Docelowy trening zaczęli dopiero, gdy Dreamy zmęczył się na tyle, by przynajmniej na razie złożyć broń.
— Dobra, Sindy — zaczął pan Jan, gdy kobieta na chwilę kazała ogierowi przejść do stępa, tak, by mogła spokojnie wysłuchać jego słów — spróbujmy z lotnymi zmianami nogi i przyśpieszeniem na prostej.
— Jasne. Na zmianę?
Potwierdził. 
Chwilę później ogier znów galopował. Po jednym kole wyjechała na przekątną, dając quarterowi znak do zmiany nogi, co wykonał w miarę sprawnie, choć z pewnym wahaniem,
— Meh, on to potrafi, tylko nie był przygotowany — mruknęła Sindy. Pan Jan nie miał zamiaru się spierać.
Na chwilę przeszła do stępa, dając koniu chwilę na przetrawienie informacji: hej, robimy lotne, nie śpij.
Przy następnym powtórzeniu było zdecydowanie lepiej. Koń elegancko zmienił nogę, niemal z idealnym stępie. Odpuściła mu na moment, pozwalając mu przejechać niemal całe koło na luźnej wodzy w nieco spokojniejszym tempie. Zebrała je, gdy byli na długiej ścianie, niemal od razu prosząc go o szybkie przyśpieszenie.
Mięśnie Dreamy'ego napięły się i ogier wykonał polecenie bez większego problemu. Sindy pochwaliła go za to, pozwalając mu odsapnąć przez chwilę w stępie.
Powtórzyli wszystko jeszcze kilkukrotnie: za czwartym podejściem do lotnej quarter znów próbował sprawdzać swojego jeźdźca, jednak ten poradził sobie z jego humorkami bardzo szybko. Przy piątej próbie koń znów skupił się na pracy, a nie na walce z jeźdźcem.
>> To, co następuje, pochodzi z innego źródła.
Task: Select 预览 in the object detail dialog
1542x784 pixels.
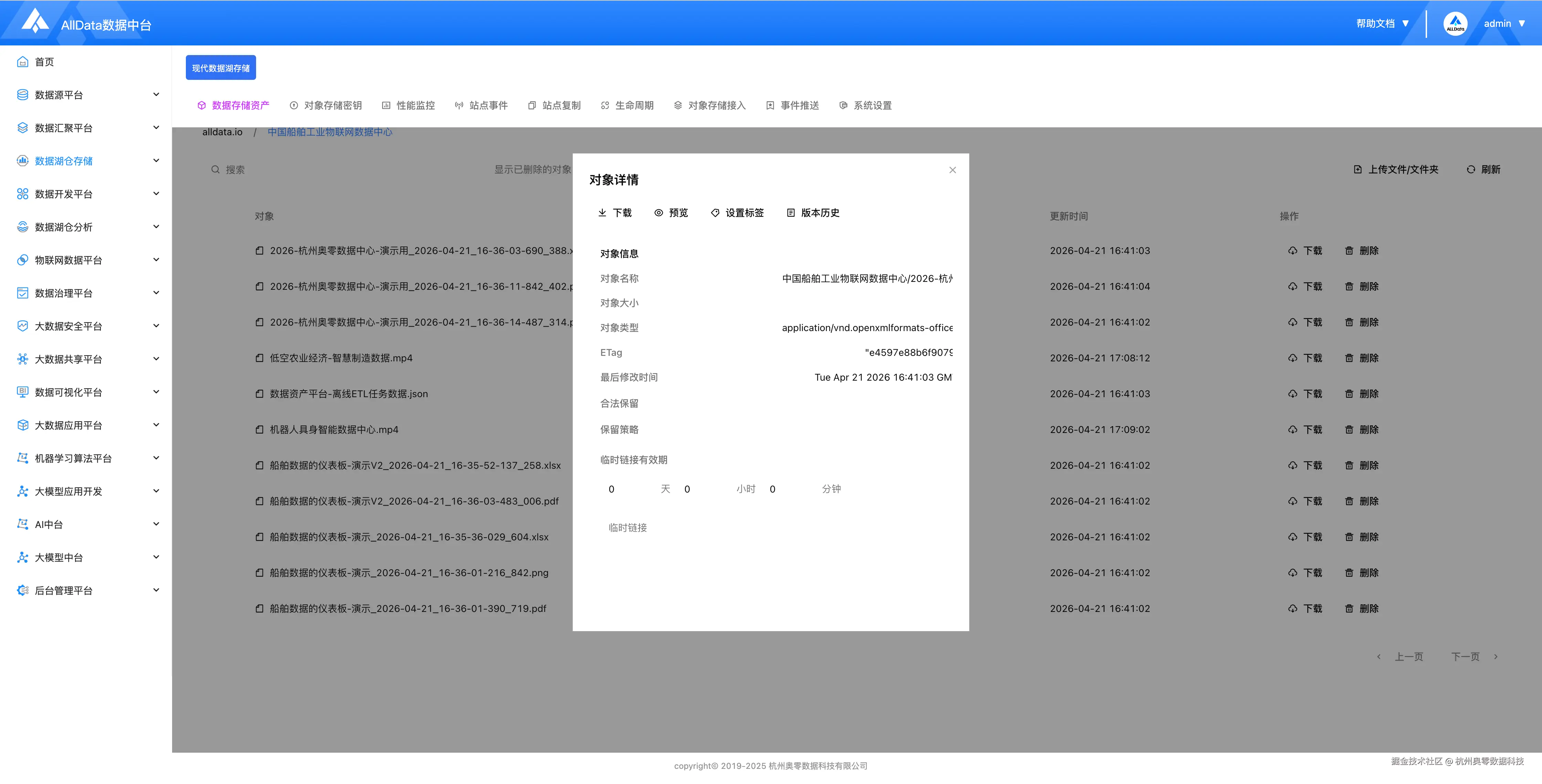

Przyśpieszenia w galopie przy którymś razie zmęczyły ogiera na tyle, że jego dynamizm nieco spadł.
Gdy cały koń, jak i Sindy zalani byli potem pan Jan ze spokojem stwierdził, że mają nawet nie próbować dalej: ogiera trzeba rozstępować, a potem zaprowadzić do stajni.
Kobieta nie sprzeciwiała mu się. Gdy oddech Dreamy'ego się uspokoił ruszyła z nim do stajni.